Thursday, September 01, 2016 By Robb Levinsky

Labor Day weekend is a milestone on the calender. It signals the end of summer, back to school, start of football season, etc. In the thoroughbred game the start of September means the end of racing at two elite meets, Saratoga and Del Mar, the approach of the Breeder's Cup championships, and an increasing focus on the promising two year olds who are beginning to make an appearance at many tracks. With that in mind, we thought this would be a good time to take a look at some two year old stats; how many start, how many win, how many win stakes, etc. An article in the Blood-Horse of March 19, 2016 (pg. 45) has a table titled "2015 Performance & Earning Metrics, Sires of 2-Year-Olds", which lists the following;

Number of named 2yo registered foals; 21,572

Number of 2yo starters; 8,105 (37.6%)

Number of 2yo winners; 2,443 (11.4%)

Number of 2yo stakes winners; 258 (1.2%)

In other words, if you bought 100 two year olds randomly, you should expect to have 38 start, 11 win, 1 win a stake, and 62 not even make it to the races.
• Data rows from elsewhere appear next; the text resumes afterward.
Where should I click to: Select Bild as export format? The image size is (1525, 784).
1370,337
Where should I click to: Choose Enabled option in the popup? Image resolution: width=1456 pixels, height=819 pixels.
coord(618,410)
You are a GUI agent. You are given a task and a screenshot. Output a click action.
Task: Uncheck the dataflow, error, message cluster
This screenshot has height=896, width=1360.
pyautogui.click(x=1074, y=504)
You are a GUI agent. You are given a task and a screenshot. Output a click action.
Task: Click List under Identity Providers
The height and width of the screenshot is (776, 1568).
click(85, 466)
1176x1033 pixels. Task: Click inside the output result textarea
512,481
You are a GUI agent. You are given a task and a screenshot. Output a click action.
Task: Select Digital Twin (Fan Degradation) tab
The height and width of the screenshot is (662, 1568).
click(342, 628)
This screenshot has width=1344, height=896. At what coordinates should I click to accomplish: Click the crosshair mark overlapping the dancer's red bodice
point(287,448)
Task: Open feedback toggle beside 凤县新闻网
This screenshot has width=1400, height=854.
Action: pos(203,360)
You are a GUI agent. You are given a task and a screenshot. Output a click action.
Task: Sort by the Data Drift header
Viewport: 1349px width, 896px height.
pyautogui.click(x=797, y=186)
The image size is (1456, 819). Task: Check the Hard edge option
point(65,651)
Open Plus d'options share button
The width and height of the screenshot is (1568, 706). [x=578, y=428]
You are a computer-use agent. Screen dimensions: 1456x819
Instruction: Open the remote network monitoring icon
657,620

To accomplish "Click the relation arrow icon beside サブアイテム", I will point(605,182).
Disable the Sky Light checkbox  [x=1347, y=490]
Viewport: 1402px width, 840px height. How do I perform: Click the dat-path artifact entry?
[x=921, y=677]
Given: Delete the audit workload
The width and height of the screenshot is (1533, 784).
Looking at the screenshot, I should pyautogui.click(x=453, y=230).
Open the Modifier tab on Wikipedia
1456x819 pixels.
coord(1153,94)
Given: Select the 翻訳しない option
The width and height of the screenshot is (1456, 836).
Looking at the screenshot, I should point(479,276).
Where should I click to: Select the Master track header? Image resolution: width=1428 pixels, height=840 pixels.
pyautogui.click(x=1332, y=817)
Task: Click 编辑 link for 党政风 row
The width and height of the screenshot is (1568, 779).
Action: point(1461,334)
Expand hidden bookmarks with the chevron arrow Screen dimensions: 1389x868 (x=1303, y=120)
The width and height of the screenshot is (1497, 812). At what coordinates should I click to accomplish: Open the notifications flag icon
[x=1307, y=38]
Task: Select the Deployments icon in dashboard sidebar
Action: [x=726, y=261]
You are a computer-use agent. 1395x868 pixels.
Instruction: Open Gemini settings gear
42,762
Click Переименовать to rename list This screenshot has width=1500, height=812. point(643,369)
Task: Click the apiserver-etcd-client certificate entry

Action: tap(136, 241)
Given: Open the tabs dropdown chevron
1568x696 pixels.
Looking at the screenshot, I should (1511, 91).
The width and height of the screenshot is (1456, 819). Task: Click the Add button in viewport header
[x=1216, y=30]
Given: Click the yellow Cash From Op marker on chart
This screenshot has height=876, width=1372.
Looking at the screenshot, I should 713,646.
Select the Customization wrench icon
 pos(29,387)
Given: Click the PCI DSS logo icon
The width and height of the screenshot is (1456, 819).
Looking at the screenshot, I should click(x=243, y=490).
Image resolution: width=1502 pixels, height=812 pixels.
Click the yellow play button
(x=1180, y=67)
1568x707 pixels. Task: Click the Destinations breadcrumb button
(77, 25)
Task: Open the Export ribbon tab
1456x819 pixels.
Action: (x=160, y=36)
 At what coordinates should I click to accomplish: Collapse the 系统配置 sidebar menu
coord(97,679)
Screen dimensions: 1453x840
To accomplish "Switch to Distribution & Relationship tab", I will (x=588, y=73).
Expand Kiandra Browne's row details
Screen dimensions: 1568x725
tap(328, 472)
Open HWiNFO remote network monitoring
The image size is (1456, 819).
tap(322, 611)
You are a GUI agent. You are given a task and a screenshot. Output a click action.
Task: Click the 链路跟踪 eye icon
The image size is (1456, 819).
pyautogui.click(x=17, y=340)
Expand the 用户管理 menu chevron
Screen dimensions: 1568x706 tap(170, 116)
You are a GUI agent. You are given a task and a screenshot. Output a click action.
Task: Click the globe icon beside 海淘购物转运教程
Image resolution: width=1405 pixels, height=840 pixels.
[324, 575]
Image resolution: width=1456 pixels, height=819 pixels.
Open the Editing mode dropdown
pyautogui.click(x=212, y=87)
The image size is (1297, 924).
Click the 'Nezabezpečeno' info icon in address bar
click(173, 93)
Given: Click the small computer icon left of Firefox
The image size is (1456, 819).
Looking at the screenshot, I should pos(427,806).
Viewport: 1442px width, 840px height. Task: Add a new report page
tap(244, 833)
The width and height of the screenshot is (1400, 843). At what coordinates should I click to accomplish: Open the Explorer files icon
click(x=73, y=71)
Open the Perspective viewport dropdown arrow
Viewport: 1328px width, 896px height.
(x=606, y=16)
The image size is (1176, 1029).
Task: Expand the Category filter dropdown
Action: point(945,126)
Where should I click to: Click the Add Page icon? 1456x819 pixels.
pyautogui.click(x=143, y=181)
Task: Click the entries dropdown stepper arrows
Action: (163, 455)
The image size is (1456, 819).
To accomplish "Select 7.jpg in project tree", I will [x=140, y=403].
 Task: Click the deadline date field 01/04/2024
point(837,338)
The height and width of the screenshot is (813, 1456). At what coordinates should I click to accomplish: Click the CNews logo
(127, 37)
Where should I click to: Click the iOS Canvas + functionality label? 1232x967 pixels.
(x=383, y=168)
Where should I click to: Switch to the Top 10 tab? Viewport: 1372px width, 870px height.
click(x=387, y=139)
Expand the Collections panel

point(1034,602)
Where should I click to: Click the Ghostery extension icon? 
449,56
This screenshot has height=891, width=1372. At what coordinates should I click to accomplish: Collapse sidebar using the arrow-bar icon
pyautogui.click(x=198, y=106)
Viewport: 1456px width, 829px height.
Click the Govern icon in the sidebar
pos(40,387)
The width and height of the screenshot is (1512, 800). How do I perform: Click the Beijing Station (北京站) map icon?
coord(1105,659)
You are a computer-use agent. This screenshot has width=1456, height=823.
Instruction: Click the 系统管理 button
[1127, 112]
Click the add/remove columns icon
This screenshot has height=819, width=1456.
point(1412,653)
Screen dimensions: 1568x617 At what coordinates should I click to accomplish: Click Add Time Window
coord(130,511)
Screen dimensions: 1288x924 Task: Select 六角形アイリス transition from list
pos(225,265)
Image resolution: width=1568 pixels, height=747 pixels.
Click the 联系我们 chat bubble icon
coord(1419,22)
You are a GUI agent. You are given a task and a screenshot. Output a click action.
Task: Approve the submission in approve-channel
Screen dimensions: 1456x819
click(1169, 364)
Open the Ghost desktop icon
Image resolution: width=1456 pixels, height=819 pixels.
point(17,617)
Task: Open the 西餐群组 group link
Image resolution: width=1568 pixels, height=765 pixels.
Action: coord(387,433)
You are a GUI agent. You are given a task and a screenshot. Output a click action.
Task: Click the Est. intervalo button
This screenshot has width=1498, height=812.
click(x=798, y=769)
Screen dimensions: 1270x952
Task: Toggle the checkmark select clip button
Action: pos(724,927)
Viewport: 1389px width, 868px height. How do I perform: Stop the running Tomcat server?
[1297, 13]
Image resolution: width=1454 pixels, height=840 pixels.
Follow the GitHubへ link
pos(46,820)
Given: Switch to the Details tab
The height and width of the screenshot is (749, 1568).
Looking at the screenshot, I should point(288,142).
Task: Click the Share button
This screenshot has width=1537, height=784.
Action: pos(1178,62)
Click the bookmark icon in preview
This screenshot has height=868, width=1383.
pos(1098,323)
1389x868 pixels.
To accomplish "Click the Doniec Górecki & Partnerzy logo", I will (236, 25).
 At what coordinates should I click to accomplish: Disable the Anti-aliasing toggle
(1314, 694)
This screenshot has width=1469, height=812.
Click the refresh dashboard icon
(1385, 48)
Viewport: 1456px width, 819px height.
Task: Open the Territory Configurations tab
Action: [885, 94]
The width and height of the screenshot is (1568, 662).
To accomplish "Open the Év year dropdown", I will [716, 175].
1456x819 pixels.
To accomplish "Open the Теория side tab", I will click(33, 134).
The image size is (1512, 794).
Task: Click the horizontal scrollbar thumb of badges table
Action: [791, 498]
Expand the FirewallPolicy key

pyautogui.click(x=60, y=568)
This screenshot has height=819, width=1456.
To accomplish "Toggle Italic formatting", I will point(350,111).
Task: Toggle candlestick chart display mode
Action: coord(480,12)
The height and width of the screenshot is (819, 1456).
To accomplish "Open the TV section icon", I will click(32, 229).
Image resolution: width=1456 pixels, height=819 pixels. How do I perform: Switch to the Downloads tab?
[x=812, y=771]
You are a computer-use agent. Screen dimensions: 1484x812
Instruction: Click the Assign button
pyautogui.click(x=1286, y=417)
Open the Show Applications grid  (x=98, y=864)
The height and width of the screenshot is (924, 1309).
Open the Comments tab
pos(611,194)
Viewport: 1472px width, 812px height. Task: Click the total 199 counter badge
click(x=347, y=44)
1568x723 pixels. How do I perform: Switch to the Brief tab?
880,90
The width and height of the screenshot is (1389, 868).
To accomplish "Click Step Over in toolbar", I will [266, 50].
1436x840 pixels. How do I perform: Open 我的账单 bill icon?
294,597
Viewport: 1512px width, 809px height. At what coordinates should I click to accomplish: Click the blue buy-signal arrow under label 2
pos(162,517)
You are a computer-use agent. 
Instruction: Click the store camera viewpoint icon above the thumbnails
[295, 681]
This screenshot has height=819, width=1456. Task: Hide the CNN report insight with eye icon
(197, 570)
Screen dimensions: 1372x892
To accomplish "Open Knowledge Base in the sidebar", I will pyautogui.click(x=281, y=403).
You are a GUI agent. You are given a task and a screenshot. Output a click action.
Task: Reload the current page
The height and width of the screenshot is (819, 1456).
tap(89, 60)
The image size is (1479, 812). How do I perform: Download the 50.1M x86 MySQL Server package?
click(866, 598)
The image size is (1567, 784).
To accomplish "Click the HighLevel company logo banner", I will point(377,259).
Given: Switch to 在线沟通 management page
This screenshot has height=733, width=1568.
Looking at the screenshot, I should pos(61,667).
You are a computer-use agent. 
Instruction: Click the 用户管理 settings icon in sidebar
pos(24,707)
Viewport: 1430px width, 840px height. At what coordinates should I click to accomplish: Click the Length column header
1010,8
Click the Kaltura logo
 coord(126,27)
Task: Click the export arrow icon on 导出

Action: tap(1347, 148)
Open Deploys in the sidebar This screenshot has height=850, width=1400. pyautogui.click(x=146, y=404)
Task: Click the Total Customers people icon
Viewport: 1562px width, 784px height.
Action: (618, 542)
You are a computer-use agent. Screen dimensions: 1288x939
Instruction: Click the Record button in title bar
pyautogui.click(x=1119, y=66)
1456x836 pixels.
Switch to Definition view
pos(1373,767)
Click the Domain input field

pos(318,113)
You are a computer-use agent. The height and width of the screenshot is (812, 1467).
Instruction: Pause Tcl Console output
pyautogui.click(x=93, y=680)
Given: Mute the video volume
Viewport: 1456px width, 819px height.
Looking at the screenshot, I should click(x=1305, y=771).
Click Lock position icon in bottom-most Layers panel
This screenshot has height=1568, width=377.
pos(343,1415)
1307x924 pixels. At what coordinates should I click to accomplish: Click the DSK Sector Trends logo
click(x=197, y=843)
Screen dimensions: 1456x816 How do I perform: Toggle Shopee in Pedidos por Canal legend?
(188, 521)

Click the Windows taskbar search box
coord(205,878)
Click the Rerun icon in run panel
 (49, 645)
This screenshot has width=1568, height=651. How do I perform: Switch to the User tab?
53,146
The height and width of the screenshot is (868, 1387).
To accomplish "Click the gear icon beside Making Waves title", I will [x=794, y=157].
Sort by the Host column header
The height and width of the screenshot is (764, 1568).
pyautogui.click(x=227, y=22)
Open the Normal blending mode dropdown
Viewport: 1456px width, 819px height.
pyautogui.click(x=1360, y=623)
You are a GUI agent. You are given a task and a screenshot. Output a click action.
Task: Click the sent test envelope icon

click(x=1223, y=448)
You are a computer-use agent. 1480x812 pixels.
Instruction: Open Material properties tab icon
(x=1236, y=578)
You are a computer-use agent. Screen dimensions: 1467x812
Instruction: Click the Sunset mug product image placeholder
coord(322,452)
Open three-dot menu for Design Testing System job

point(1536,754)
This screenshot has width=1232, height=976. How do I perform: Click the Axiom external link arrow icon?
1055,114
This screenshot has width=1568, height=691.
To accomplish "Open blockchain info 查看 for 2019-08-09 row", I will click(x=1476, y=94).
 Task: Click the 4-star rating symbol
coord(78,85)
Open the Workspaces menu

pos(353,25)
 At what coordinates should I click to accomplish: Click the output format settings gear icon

Of course, a skilled team at the sale coupled with capable trainers at the racetrack should be able to significantly improve on those numbers. Nobody really knows at a sale of unraced two year olds which will be tomorrow's star, but it's pretty clear who by virture of physical conformation, movement on the track, and to a lesser extent pedigree those who are highly unlikely to stand up to the rigors of training and make it to the staritng gate. We'll boast a little here and note that Kenwood's record with ALL our two year old purchases in the last decade is far better than these averages. Over 85% of our purchases started at 2 (100% made it to the races by age 3), over 50% won at age 2 (over 90% reached the winner's circle by age 3), and from less than 50 horses purchased at the two year old sales we've had two stakes horses (both graded stakes placed at age 3). Without a doubt there are other capable people who are able to far exceed the overall averages on a regular basis, but looking at the above Blood-Horse statistics makes clear just how few two year olds actually make it on the racetrack. Some horses are naturally precotious and come out running early, but few of those end up to be the stars of tomorrow. With most two year olds it's a waiting game. If you can get them safely to the starting gate, get a race or two into them and have them mentally and physically sound going into thier three year old season, you are doing your job. Many of the better horses are late developers who given time and patience will go on to be stars as they mature.